Le vicaire général illustre son propos en prenant l’exemple d’une patiente qu’il a rencontrée. “Hier, je rencontrais une patiente centenaire, fin de vie, qui a priori, de ce qu'on m'avait dit, n'était plus capable de parler. Et voilà que lorsque je m'approche d’elle, je me présente, et je lui dis qu’on va prier. Alors évidemment, on ne la comprenait certes plus, mais elle priait avec nous, ça se voyait clairement. Et elle me prend la main, puis elle m'embrasse la main comme un signe de reconnaissance de ce qui a été fait pour elle durant ce temps”. Pour Sébastien Klam, ces petits signes signifient qu'une personne en fin de vie, même dans un coma, continue encore de percevoir quelque chose. “Et je crois que nous avons à permettre ce temps-là d'aider ces vies qui nous quittent à s'accomplir encore. Ne la terminons pas prématurément cette vie. Il y a quelques grâces qui peuvent encore être vécues dans ces rencontres ultimes”, ajoute-t-il.
Dans l’unité de soins palliatifs du CHR de Metz-Thionville, Rachel Isidore se charge d’accompagner psychologiquement les personnes en fin de vie. Celle-ci fait parfois des consultations en chambre ou à l'extérieur. Elle peut les voir plusieurs fois dans la journée. Rachel Isidore est à leur écoute pour discuter de toutes les questions éthiques. “Lorsqu’il y a une demande d'un patient d'un arrêt de traitement ou d'une demande de sédation. C'est à moi de voir s'il n'y a pas un symptôme dépressif derrière cela”, explique la psychologue. Ensuite, elle voit avec le patient si celui-ci peut travailler sur ce mal-être qu’il soit physique ou mental, avant d’en parler en collégialité avec les autres médecins. Ensemble, ils discutent pour voir si une sédation va être donnée ou pas.

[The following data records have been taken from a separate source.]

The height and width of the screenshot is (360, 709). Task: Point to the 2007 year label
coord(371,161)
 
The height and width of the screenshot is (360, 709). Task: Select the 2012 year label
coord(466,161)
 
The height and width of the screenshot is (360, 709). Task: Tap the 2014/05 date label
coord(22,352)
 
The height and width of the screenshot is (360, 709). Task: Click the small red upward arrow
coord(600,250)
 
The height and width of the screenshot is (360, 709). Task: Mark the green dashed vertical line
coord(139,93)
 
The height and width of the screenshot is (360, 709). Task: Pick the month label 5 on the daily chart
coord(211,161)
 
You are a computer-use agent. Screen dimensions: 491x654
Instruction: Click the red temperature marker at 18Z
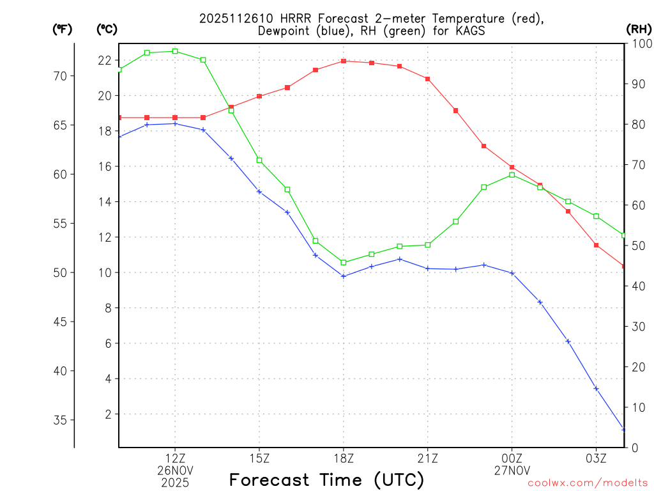344,61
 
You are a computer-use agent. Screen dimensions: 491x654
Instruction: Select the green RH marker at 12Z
175,51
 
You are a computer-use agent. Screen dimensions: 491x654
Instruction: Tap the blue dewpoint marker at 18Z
344,276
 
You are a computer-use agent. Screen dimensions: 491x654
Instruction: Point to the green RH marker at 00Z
512,175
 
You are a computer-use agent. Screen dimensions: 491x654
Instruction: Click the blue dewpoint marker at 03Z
596,389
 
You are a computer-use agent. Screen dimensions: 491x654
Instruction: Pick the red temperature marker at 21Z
427,79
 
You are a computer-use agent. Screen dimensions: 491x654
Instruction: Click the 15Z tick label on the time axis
259,458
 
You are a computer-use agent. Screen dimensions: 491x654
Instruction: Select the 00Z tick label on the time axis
512,458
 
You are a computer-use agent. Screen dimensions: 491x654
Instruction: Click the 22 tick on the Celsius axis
105,61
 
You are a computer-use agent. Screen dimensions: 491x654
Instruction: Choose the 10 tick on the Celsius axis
105,273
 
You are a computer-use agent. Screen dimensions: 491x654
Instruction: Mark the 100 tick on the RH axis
638,43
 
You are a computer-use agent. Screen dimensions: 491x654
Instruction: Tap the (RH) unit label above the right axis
638,29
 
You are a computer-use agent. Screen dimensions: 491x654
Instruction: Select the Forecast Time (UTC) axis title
326,479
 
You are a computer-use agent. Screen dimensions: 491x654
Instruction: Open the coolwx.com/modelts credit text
588,483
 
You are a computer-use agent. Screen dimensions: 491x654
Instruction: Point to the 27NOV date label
512,471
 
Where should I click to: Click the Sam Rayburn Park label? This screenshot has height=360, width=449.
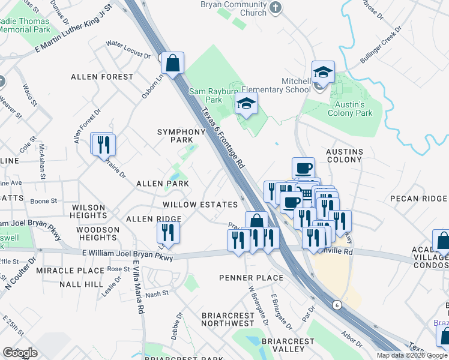tap(206, 95)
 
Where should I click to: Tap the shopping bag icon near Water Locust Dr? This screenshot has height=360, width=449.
tap(172, 62)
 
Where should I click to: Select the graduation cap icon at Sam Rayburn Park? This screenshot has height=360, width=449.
tap(246, 104)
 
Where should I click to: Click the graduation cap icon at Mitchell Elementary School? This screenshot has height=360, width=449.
tap(323, 73)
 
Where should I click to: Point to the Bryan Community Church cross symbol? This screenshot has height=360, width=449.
tap(276, 8)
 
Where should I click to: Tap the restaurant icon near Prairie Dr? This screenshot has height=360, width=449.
tap(103, 143)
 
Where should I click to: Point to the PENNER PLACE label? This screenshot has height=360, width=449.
tap(251, 278)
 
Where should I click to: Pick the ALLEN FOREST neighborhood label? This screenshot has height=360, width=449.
tap(102, 77)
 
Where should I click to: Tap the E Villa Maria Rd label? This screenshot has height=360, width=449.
tap(139, 288)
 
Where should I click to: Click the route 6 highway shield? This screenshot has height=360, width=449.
tap(337, 305)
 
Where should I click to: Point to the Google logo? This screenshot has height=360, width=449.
tap(20, 352)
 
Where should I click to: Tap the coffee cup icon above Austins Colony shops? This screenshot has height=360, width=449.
tap(303, 167)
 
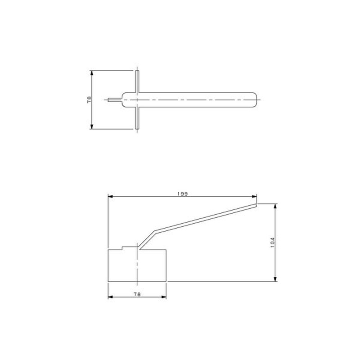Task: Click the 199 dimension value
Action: pos(182,194)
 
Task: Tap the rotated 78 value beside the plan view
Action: pos(89,99)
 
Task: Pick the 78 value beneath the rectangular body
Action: pos(137,294)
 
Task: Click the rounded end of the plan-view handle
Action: pos(256,99)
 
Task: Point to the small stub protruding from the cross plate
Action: pos(115,99)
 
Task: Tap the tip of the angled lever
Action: pos(256,205)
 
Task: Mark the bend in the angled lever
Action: pos(154,232)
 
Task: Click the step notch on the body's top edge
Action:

Rachel Isidore est également la présidente de l’association Pierre-Clément Lorraine, qui accompagne les patients en fin de vie auprès des institutions médicales, ainsi que dans les services de soins. Les bénévoles les accompagnent en créant du lien de vie avec les personnes en fin de vie. Trois d’entre eux viennent rendre visite aux patients en soins palliatifs. “Souvent, ils parlent de choses qu’ils n’osent pas dire à leurs proches ou bien, ils racontent aussi leur vie, tout simplement”. “On développe aussi des moments de vie. On fait venir des chanteurs ou des danseurs”, ajoute-t-elle.
Pour Rachel Isidore, ces établissements seraient “une logique de continuité des soins”. Lorsque les patients sont mal accompagnés en soins palliatifs, c’est à ce moment-là que les demandes de recours à l’euthanasie apparaissent. “Parce que c'est dur pour les gens aussi de se dire je ne peux plus rentrer à la maison, ou je vais finir ma vie à l’hôpital”, explique-t-elle. “Au contraire, lorsqu’ils sont pris en charge, cette demande disparaît”, ajoute la psychologue.

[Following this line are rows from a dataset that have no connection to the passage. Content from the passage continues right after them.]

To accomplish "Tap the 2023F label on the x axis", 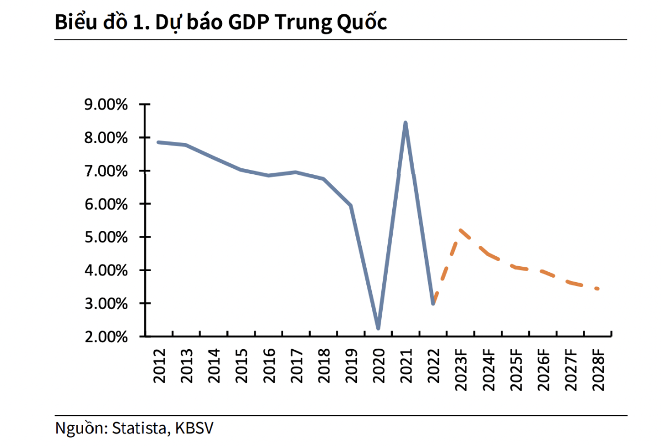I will click(460, 369).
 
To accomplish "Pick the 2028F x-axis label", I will click(598, 369).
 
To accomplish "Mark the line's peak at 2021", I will click(405, 123).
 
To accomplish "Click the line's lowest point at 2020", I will click(378, 328).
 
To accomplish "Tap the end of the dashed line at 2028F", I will click(598, 289).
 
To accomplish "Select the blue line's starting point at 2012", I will click(158, 142).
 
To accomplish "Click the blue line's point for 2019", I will click(350, 206).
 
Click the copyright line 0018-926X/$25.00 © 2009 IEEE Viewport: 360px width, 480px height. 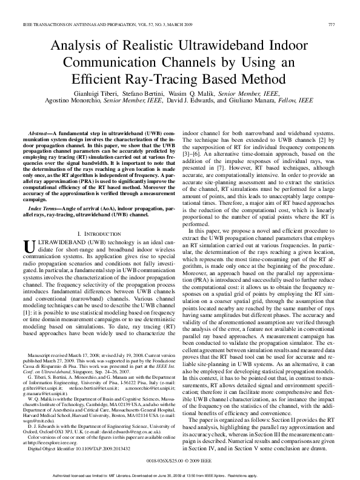click(x=179, y=427)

Sébastien Klam trouve également que cela est une bonne alternative à l’euthanasie. Il donne l’exemple d’une première structure qui a été créée en 2011, à Besançon. Aucune personne accompagnée n’aurait demandé l’aide à mourir car chaque personne a toujours été “accompagnée, entendue et écoutée”.
Il faudra attendre le 27 mai, une fois que le texte sur un développement, un meilleur accès et accompagnement des personnes en fin de vie qui sont en soins palliatifs, sera voté à l'Assemblée Nationale. Un projet de loi qui devrait être plus facilement débattu et moins controversé que le deuxième, sur l’aide à mourir.